So they can do the things they really want to do, like, have a wonderful meal, have a great drink, and just love other people, and just be able to have a family, you know, the kind of thing that you do as a human. But not everyone agrees with that some of the Integrated actually love being this robot now, with the strength and speed and other abilities that they didn't have as humans. And they want to continue this evolutionary track away from humanity, this post-humanistic trajectory, and really leave humanity behind, and they've become something altogether monstrous. And that collective enemy is now called the Rayonne, a militarised form that is now hunting the remaining humans on the planet and converting them against their will. So it's a terrible thing, and our group of characters are some of these early integrated individuals who have fought back, have been imprisoned, and have now escaped and hiding, and trying to collect forces again, fighting this guerrilla warfare around the fringes of a much larger global conflict against the Rayonne.
How do the single-player missions play out in Disintegration?
The single-player missions are fairly linear as far as the progression that we take you through, but we allow the player to explore deep into wide-open territory, and tackle combat situations from any potential angle they want to, so they can actually go back and replay it again in a totally different way they wish to, but it's also a little slower-paced than multiplayer.
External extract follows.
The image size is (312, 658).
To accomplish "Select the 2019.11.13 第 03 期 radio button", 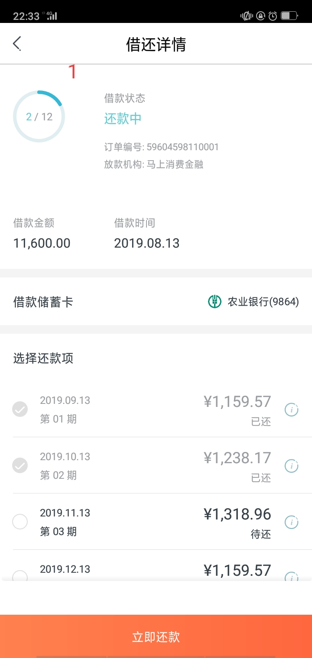I will 20,522.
So they have the opportunity once combat is done to explore the environment a little bit, look around, discover some things within the environment and find something that we call salvage, that they can actually take and bring back out of the missions and use to invest in their units to upgrade skill trees, for each one of the units and the gravcycle.
So there are RPG-like mechanics, with the upgrading?
A little bit, yes.
When you were designing Disintegration, what made you decide on having a whole crew on the ground, in addition to the gravcycles?
Well, that part of the tactical element was built for the single-player campaign where you have the story characters that you actually get to know and they follow along with you and you're their commander in the sky, was super intriguing. It's fun because they talk with one another, they talk to you as the pilot in the sky, you get to know them, and you get to care about them. In multiplayer, it's just a really fantastic tactical element and a way to create these crews that have a very, very unique set of capabilities and a personality all of its own.
I think that's everything, but is there anything more I should know about Disintegration and V1?
Yeah, V1 is only a 30 person team. So we're really small. But and the fact is, I'm super proud of the fact that what we're building has such high ambition. But we plan to hit a very high quality with it. It's just a slightly smaller form factor than what you might find with other big giant AAA games out there. But as a small team, we can be more efficient, and we're all hands-on building this game together. And I can't be more proud of the team for what they've been producing.
Thank you so much for talking to me.